La ricerca ha invece messo in evidenza che la distrazione non sempre è uno svantaggio perchè consente di distaccarsi dai problemi di tutti i giorni e… creare! La creatività è una grande risorsa, specialmente per gli artisti.

Ricordo mio figlio… quando andava alle elementari mi dicevano che era sempre distratto. Alle medie poi peggio che andare di notte. Una sua insegnante mi chiese persino: “ma a cosa pensa?“. Poi prese un sei per un disegno pubblicitario veramente simpatico che però non capirono.

Quando doveva scegliere l’indirizzo per le superiori una sua professoressa, che diceva sempre di quanto poco si impegnasse, mi disse che poteva fare solo una scuola professionale, visto che non era portato per lo studio!

Sembrava fosse uno di quei ragazzini di oggi che non hanno mete, nessun obiettivo o voglia di fare. benedico sempre il giorno in cui l’ho portato in occasione delle “scuole aperte” a vedere il Liceo dello Sport e della Moda. Ha scelto l’indirizzo grafico.

Era la sua strada.

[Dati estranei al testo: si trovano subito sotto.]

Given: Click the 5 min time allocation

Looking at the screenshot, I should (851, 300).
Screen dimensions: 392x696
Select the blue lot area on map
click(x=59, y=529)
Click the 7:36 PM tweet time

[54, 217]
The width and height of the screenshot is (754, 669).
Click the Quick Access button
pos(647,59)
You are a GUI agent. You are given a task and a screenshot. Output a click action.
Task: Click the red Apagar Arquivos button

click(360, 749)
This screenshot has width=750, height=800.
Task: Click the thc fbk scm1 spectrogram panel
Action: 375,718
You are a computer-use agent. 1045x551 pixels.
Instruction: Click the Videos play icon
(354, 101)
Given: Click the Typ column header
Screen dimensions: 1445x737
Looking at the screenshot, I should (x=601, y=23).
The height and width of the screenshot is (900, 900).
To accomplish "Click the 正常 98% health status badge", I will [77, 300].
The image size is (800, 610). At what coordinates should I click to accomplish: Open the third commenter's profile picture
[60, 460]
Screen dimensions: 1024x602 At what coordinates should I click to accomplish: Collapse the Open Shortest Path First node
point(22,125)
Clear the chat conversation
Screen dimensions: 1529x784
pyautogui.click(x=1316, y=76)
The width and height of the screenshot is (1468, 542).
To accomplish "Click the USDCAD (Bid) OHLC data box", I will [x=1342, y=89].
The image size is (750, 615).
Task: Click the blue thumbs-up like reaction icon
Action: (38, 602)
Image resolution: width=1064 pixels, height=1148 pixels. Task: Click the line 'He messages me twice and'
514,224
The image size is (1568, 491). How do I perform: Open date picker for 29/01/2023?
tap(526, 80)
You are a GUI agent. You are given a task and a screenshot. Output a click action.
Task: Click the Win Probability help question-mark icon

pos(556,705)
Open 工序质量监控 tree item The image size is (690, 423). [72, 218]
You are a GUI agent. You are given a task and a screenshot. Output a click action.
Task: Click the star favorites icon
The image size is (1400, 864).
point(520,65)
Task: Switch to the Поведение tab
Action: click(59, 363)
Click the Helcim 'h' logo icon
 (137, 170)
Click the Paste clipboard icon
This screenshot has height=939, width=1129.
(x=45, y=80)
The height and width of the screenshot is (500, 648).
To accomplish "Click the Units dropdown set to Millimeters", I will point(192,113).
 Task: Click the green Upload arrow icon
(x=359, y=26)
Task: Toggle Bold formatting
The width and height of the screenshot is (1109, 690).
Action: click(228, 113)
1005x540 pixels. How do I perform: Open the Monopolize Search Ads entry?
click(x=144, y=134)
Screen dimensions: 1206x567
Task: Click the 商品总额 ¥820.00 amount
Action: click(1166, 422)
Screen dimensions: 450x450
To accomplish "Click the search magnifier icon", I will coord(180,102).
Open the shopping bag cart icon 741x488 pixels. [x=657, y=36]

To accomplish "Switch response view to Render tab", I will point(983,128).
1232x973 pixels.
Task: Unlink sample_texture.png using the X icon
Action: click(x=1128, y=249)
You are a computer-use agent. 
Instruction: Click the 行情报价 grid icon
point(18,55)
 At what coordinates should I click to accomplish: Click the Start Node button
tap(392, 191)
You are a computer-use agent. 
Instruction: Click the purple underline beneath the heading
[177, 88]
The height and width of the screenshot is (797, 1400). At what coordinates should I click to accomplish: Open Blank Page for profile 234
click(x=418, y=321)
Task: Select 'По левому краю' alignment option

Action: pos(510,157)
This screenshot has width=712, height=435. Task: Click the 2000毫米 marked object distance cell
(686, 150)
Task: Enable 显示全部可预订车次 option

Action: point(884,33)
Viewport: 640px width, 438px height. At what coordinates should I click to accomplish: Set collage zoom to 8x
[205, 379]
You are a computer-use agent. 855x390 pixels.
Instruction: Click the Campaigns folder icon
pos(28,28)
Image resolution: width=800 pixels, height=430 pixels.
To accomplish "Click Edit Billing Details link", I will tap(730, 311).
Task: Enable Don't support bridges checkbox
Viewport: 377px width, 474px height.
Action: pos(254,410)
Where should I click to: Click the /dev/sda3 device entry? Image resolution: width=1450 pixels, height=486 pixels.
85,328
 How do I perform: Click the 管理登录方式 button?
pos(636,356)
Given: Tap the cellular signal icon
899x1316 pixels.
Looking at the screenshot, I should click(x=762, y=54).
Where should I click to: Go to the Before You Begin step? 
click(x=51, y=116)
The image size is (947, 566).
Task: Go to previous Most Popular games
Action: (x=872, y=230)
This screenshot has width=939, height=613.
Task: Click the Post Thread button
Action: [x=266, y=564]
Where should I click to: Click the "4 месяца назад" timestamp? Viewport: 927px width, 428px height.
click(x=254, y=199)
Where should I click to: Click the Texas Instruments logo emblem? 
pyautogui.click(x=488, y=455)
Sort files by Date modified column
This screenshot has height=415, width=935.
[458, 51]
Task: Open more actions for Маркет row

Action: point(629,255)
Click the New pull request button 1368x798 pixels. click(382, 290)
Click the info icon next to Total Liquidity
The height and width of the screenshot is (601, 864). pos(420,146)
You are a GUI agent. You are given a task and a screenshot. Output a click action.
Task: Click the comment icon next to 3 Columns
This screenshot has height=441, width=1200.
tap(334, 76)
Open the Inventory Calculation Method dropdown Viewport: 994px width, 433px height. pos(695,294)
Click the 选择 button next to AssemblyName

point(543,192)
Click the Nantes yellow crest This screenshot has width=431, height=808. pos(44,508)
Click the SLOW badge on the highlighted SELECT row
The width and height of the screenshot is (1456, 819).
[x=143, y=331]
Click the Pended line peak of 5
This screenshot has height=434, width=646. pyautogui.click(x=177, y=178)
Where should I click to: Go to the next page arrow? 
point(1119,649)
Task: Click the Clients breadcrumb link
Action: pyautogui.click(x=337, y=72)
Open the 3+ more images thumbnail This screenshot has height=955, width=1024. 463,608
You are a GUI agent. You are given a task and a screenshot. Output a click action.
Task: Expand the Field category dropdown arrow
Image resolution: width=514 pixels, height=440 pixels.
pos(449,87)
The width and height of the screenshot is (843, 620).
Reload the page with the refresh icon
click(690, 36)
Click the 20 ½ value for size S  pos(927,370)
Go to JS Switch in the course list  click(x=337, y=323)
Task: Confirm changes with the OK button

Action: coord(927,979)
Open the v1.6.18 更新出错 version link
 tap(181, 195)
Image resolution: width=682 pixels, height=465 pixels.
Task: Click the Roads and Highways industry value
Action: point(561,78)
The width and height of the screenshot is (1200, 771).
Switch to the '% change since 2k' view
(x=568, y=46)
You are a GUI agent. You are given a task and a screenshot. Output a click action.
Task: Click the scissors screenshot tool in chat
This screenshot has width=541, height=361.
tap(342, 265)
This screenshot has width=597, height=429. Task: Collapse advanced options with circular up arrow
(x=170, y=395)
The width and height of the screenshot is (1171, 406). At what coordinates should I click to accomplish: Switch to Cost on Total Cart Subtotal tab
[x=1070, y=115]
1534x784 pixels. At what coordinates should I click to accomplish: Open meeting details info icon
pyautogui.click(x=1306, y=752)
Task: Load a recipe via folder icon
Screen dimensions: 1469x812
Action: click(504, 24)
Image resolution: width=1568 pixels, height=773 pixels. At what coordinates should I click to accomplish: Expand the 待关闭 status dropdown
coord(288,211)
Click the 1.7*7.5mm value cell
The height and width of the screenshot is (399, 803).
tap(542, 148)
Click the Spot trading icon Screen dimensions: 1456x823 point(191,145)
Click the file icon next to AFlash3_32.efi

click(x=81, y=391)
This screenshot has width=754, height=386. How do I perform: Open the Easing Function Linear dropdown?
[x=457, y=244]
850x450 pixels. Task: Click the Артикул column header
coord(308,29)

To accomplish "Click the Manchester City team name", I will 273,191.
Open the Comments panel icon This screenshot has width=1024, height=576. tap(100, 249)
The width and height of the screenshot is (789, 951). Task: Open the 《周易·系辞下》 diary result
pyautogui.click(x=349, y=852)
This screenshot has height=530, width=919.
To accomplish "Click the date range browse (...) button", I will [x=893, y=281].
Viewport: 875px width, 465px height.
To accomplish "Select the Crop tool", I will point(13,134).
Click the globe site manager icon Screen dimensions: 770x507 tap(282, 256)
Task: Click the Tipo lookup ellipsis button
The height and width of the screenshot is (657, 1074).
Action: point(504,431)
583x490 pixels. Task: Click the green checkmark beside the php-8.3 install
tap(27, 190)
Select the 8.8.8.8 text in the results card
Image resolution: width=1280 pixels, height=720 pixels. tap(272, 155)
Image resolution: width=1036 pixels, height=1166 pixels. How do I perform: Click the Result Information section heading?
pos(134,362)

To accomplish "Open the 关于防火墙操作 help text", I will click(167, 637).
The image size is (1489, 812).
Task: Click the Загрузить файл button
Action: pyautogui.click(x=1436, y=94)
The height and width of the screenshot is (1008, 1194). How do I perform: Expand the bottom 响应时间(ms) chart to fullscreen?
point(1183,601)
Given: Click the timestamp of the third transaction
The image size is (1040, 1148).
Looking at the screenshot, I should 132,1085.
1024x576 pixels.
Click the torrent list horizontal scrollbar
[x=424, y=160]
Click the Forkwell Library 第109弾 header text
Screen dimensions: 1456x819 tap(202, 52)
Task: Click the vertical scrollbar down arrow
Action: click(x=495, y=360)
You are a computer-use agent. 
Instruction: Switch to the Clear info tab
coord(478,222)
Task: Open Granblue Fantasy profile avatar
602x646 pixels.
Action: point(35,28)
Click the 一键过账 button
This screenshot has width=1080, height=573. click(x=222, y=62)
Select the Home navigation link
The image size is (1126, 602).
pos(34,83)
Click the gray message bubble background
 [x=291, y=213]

I suoi voti sono diventati bellissimi. pagelle mai viste, studiava senza doverglielo dire e amava farlo. La sua distrazione? Creatività! Nient’altro che passione per il computer, i programmi, l’arte.

Adesso? Non ha nemmeno diciassette anni, vive e fa una sorta di master a Los Angeles, con grande soddisfazione. Sta studiando un corso sull’arte. Lavora sui computer, crea pubblicità. Di lui apprezzano l’impegno, la semplicità, la voglia di lavorare e di fare sempre meglio. Parla perfettamente l’inglese e sta finendo le scuole superiori là.

Pensare che dicevano che poteva solamente frequentare una scuola professionale. Io penso che ogni persona abbia in sé grandi qualità. Bisogna solamente capire quali e fare in modo che possa utilizzarle per potersi esprimere.

Certo mi manca, ma sono tremendamente orgogliosa di lui. L’ho raccontato perchè quell’articolo di giornale, la ricerca dell’università del Winsconsin forse non è così sbagliata, ma sopratutto prima di dire che qualcosa, o qualcuno è sbagliato si dovrebbe contare, magari non solo fino a dieci!